* **Problem to work on**: Leave out the images and output the records word for word.

* **Records for this task**:
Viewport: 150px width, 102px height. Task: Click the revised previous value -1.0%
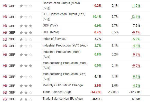(x=136, y=6)
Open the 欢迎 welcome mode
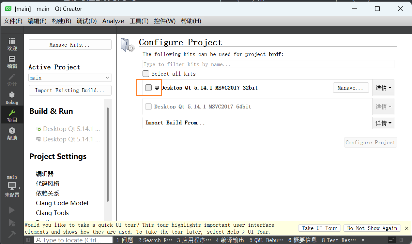The width and height of the screenshot is (412, 244). coord(12,44)
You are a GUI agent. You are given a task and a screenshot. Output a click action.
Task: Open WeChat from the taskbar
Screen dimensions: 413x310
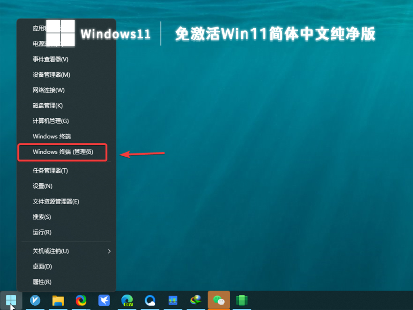(x=219, y=301)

* **Solution to this exercise**:
Viewport: 150px width, 102px height. Task: Click the revised previous value -1.0%
(x=136, y=6)
Open the 欢迎 welcome mode
The width and height of the screenshot is (412, 244). coord(12,44)
You are a GUI agent. You are given a task and a screenshot. Output a click action.
Task: Open WeChat from the taskbar
Screen dimensions: 413x310
(x=219, y=301)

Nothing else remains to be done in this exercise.